Work to be completed:
After locating the line with "You are a computer-use" in the data that follows, return it and every later line exactly, up to and including the line with "248x369 pixels.".

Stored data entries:
========

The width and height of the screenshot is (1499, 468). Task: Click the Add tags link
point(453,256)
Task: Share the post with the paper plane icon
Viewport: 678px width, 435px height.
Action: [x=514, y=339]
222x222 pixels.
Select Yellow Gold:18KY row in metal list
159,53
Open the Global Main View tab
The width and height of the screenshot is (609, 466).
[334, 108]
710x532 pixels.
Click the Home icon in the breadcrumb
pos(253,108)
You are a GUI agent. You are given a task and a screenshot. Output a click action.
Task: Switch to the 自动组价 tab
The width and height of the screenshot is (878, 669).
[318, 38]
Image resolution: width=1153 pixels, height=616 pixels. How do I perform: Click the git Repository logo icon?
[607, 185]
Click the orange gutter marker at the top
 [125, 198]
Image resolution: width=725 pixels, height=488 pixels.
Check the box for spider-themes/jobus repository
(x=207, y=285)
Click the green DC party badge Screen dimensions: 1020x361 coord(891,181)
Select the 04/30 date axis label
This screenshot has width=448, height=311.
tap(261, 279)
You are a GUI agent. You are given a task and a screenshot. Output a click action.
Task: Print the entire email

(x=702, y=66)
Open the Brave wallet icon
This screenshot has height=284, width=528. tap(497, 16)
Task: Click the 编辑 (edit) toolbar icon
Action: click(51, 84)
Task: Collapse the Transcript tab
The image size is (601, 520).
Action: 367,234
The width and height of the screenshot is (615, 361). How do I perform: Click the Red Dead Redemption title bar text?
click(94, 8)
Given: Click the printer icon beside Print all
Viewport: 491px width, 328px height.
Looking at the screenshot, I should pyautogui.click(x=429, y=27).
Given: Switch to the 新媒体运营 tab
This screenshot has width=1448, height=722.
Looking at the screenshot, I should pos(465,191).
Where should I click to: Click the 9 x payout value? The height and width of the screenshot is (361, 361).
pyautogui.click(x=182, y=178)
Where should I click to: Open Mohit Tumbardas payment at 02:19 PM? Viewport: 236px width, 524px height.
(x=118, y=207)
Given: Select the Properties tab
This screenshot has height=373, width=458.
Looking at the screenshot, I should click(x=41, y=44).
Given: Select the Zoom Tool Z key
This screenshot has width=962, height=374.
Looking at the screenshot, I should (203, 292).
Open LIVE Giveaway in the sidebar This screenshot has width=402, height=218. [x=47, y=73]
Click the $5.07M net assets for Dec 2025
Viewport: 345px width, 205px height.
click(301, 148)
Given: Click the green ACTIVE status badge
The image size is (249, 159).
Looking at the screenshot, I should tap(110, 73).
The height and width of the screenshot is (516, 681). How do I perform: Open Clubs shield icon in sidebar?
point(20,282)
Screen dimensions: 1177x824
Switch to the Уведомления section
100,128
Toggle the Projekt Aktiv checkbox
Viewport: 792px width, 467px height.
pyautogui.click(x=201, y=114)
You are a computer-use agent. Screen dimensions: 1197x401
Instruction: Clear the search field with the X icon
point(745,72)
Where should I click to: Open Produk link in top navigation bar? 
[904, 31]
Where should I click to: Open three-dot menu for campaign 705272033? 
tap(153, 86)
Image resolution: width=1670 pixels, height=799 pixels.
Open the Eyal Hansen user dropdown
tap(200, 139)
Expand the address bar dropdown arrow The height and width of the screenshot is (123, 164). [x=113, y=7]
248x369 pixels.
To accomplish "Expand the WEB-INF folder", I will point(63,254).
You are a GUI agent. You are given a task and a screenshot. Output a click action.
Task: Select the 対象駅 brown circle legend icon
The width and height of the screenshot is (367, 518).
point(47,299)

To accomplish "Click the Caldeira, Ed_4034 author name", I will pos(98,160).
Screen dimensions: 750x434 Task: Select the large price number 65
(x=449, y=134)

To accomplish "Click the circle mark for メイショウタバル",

========

Finished exercise:
You are a computer-use agent. Screen dimensions: 1197x401
Instruction: Clear the search field with the X icon
point(745,72)
Where should I click to: Open Produk link in top navigation bar? 
[904, 31]
Where should I click to: Open three-dot menu for campaign 705272033? 
tap(153, 86)
Image resolution: width=1670 pixels, height=799 pixels.
Open the Eyal Hansen user dropdown
tap(200, 139)
Expand the address bar dropdown arrow The height and width of the screenshot is (123, 164). [x=113, y=7]
248x369 pixels.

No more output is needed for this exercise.